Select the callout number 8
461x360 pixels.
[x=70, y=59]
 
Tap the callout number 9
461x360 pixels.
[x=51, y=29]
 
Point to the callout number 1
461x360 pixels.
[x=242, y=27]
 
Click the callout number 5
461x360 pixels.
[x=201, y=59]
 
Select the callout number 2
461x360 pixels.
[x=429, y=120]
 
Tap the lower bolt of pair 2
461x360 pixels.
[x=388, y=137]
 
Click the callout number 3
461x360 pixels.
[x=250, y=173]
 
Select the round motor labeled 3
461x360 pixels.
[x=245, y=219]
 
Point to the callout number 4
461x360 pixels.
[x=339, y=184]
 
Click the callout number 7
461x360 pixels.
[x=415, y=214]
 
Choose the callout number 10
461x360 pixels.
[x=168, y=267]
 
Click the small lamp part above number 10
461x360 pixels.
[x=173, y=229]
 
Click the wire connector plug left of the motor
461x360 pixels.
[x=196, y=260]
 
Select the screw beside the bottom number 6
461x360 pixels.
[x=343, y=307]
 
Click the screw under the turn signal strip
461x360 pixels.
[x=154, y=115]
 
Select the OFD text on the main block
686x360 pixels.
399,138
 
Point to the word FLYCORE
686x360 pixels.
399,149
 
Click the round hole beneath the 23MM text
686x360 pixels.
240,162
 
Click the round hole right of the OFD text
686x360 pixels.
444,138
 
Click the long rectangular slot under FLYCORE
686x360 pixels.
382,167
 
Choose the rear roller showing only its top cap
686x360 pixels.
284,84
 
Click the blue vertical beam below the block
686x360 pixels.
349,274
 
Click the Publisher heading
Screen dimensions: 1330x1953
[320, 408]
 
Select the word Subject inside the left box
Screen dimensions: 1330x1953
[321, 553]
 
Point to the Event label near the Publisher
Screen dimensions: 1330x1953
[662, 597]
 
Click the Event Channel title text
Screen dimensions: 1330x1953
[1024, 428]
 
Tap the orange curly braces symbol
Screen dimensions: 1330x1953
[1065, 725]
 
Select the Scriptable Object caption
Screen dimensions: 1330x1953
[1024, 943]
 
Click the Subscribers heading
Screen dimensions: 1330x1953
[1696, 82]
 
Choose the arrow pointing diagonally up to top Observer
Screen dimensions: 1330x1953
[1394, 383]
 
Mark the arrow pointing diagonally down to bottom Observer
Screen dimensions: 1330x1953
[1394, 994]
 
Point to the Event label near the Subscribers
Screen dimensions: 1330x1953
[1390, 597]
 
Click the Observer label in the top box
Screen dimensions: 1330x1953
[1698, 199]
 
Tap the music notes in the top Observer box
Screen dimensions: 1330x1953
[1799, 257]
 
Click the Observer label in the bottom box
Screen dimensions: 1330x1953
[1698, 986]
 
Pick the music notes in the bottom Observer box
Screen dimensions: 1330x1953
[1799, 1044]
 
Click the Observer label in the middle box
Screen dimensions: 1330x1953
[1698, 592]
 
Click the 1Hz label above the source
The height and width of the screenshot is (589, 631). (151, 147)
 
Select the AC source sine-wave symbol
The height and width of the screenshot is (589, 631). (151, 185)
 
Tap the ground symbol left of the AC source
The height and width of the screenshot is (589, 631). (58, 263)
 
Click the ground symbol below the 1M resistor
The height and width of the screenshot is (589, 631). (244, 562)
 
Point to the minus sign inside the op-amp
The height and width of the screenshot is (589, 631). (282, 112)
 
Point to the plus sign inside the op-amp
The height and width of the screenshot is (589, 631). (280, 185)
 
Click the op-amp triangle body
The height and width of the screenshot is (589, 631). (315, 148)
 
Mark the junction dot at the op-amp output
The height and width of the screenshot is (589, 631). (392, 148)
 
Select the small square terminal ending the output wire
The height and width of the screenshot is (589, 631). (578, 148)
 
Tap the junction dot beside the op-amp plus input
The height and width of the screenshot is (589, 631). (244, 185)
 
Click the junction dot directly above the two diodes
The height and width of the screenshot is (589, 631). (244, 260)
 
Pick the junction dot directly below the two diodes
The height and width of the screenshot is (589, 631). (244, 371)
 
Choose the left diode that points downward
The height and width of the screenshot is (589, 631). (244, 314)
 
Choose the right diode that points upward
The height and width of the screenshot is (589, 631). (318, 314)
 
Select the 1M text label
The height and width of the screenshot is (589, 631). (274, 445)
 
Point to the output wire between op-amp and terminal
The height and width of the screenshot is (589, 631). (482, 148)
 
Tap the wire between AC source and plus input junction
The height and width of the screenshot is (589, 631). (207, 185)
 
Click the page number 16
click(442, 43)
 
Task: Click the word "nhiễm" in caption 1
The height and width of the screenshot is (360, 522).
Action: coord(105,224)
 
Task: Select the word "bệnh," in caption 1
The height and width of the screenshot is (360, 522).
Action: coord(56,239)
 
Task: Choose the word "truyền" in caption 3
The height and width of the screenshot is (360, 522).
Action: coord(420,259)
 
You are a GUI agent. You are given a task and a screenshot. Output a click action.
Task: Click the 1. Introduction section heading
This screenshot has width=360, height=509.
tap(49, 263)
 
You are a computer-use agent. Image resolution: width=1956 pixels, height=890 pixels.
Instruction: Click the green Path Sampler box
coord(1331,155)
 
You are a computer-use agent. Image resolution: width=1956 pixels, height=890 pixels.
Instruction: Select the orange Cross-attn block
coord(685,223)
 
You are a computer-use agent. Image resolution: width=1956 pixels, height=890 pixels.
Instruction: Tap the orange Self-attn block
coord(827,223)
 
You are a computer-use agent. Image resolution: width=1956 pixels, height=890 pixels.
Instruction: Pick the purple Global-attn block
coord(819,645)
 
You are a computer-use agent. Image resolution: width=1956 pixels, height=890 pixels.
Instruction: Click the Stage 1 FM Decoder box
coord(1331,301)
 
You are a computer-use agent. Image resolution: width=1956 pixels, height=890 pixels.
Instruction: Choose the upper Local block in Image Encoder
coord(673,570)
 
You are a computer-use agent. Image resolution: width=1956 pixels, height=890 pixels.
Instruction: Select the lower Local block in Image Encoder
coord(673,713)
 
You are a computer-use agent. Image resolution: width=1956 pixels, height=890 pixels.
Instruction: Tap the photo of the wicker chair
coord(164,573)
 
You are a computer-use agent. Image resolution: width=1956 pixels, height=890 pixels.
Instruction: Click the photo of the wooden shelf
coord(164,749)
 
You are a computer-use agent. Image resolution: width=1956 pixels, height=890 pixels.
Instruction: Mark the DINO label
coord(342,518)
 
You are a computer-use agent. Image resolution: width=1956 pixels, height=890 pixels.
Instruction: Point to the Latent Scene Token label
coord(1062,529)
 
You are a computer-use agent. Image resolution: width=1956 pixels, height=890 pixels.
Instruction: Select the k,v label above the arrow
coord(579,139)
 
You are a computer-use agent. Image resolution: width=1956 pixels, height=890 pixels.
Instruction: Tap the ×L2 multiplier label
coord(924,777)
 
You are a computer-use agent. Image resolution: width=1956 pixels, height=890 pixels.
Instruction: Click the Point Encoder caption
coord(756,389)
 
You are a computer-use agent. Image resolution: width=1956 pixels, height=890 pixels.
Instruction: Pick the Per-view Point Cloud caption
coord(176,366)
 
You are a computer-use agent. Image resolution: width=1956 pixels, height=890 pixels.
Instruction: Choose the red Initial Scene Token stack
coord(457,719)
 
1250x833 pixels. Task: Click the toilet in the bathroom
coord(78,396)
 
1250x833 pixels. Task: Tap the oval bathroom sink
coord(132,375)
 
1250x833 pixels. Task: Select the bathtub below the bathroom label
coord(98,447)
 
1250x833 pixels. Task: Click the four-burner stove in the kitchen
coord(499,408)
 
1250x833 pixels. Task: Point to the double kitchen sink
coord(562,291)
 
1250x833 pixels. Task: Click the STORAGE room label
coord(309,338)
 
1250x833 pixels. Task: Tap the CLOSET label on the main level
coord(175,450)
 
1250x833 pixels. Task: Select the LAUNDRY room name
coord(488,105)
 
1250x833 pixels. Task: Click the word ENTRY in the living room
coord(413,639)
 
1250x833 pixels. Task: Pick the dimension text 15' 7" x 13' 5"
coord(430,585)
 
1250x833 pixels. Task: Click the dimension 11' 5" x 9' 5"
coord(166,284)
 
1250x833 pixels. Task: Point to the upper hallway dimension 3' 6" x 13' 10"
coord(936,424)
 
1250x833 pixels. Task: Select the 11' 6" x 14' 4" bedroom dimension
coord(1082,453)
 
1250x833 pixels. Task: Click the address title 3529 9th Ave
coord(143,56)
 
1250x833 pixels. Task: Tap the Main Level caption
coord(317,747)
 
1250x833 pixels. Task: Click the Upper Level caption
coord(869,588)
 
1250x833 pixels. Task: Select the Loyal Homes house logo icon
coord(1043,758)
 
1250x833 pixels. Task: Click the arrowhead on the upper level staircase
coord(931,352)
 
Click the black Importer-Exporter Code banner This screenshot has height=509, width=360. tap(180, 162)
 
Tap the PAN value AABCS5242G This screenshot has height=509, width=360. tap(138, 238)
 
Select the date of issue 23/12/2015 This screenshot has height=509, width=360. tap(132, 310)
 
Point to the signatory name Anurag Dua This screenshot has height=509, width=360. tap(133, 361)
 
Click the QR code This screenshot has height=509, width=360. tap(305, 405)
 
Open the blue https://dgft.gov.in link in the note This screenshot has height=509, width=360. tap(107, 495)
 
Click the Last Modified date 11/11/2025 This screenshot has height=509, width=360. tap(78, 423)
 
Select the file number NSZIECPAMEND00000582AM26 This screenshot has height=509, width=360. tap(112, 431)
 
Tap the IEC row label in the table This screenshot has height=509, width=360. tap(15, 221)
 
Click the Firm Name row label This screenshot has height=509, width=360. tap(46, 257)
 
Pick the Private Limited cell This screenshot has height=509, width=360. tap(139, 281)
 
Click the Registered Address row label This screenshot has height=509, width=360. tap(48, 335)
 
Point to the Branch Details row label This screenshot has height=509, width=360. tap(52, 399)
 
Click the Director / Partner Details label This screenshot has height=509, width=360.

____

**PROBLEM TO WORK ON:** Put the part of the records that opens with the line containing "Point to the Event label near the Publisher" and closes with the line containing "631). (282, 112)" into a Markdown table with two columns, Row and Line. Give each non-blank line its own numbered row and leave out the blank lines.

**EXPECTED ANSWER:**
| Row | Line |
|---|---|
| 1 | Point to the Event label near the Publisher |
| 2 | Screen dimensions: 1330x1953 |
| 3 | [662, 597] |
| 4 | Click the Event Channel title text |
| 5 | Screen dimensions: 1330x1953 |
| 6 | [1024, 428] |
| 7 | Tap the orange curly braces symbol |
| 8 | Screen dimensions: 1330x1953 |
| 9 | [1065, 725] |
| 10 | Select the Scriptable Object caption |
| 11 | Screen dimensions: 1330x1953 |
| 12 | [1024, 943] |
| 13 | Click the Subscribers heading |
| 14 | Screen dimensions: 1330x1953 |
| 15 | [1696, 82] |
| 16 | Choose the arrow pointing diagonally up to top Observer |
| 17 | Screen dimensions: 1330x1953 |
| 18 | [1394, 383] |
| 19 | Mark the arrow pointing diagonally down to bottom Observer |
| 20 | Screen dimensions: 1330x1953 |
| 21 | [1394, 994] |
| 22 | Point to the Event label near the Subscribers |
| 23 | Screen dimensions: 1330x1953 |
| 24 | [1390, 597] |
| 25 | Click the Observer label in the top box |
| 26 | Screen dimensions: 1330x1953 |
| 27 | [1698, 199] |
| 28 | Tap the music notes in the top Observer box |
| 29 | Screen dimensions: 1330x1953 |
| 30 | [1799, 257] |
| 31 | Click the Observer label in the bottom box |
| 32 | Screen dimensions: 1330x1953 |
| 33 | [1698, 986] |
| 34 | Pick the music notes in the bottom Observer box |
| 35 | Screen dimensions: 1330x1953 |
| 36 | [1799, 1044] |
| 37 | Click the Observer label in the middle box |
| 38 | Screen dimensions: 1330x1953 |
| 39 | [1698, 592] |
| 40 | Click the 1Hz label above the source |
| 41 | The height and width of the screenshot is (589, 631). (151, 147) |
| 42 | Select the AC source sine-wave symbol |
| 43 | The height and width of the screenshot is (589, 631). (151, 185) |
| 44 | Tap the ground symbol left of the AC source |
| 45 | The height and width of the screenshot is (589, 631). (58, 263) |
| 46 | Click the ground symbol below the 1M resistor |
| 47 | The height and width of the screenshot is (589, 631). (244, 562) |
| 48 | Point to the minus sign inside the op-amp |
| 49 | The height and width of the screenshot is (589, 631). (282, 112) |